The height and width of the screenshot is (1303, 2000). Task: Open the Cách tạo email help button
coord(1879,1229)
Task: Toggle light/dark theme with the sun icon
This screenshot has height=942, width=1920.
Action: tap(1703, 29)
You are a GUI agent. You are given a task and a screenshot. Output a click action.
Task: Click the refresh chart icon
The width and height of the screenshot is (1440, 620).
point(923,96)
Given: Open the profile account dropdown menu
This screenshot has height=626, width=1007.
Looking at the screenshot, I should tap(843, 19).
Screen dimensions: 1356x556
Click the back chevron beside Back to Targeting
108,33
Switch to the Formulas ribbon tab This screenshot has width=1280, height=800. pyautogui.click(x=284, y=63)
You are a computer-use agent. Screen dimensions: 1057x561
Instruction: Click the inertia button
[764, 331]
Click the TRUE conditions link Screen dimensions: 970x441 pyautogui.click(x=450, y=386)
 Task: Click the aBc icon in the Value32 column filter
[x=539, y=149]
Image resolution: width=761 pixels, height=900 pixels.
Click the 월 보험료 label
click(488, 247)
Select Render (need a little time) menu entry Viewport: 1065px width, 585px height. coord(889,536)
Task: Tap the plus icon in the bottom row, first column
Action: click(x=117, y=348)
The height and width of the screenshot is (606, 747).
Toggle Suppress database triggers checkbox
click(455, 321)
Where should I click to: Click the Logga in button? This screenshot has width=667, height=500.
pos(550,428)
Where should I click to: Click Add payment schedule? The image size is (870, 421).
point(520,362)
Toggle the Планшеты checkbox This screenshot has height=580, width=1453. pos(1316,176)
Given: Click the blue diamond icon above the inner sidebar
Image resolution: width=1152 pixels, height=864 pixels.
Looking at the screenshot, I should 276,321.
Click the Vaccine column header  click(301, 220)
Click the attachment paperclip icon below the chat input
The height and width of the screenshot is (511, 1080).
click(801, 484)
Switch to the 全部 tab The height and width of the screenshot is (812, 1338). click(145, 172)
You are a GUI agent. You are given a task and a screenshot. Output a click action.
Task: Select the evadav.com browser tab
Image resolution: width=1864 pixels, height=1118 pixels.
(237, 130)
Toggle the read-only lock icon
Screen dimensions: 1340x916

---+---

## [EXERCISE AIM]
Copy out all of the material above, renaming "paperclip" to "paper clip" and leaving everything else unchanged.

## [OUTPUT BELOW]
The height and width of the screenshot is (1303, 2000). Task: Open the Cách tạo email help button
coord(1879,1229)
Task: Toggle light/dark theme with the sun icon
This screenshot has height=942, width=1920.
Action: tap(1703, 29)
You are a GUI agent. You are given a task and a screenshot. Output a click action.
Task: Click the refresh chart icon
The width and height of the screenshot is (1440, 620).
point(923,96)
Given: Open the profile account dropdown menu
This screenshot has height=626, width=1007.
Looking at the screenshot, I should tap(843, 19).
Screen dimensions: 1356x556
Click the back chevron beside Back to Targeting
108,33
Switch to the Formulas ribbon tab This screenshot has width=1280, height=800. pyautogui.click(x=284, y=63)
You are a computer-use agent. Screen dimensions: 1057x561
Instruction: Click the inertia button
[764, 331]
Click the TRUE conditions link Screen dimensions: 970x441 pyautogui.click(x=450, y=386)
 Task: Click the aBc icon in the Value32 column filter
[x=539, y=149]
Image resolution: width=761 pixels, height=900 pixels.
Click the 월 보험료 label
click(488, 247)
Select Render (need a little time) menu entry Viewport: 1065px width, 585px height. coord(889,536)
Task: Tap the plus icon in the bottom row, first column
Action: click(x=117, y=348)
The height and width of the screenshot is (606, 747).
Toggle Suppress database triggers checkbox
click(455, 321)
Where should I click to: Click the Logga in button? This screenshot has width=667, height=500.
pos(550,428)
Where should I click to: Click Add payment schedule? The image size is (870, 421).
point(520,362)
Toggle the Планшеты checkbox This screenshot has height=580, width=1453. pos(1316,176)
Given: Click the blue diamond icon above the inner sidebar
Image resolution: width=1152 pixels, height=864 pixels.
Looking at the screenshot, I should 276,321.
Click the Vaccine column header  click(301, 220)
Click the attachment paper clip icon below the chat input
The height and width of the screenshot is (511, 1080).
click(801, 484)
Switch to the 全部 tab The height and width of the screenshot is (812, 1338). click(145, 172)
You are a GUI agent. You are given a task and a screenshot. Output a click action.
Task: Select the evadav.com browser tab
Image resolution: width=1864 pixels, height=1118 pixels.
(237, 130)
Toggle the read-only lock icon
Screen dimensions: 1340x916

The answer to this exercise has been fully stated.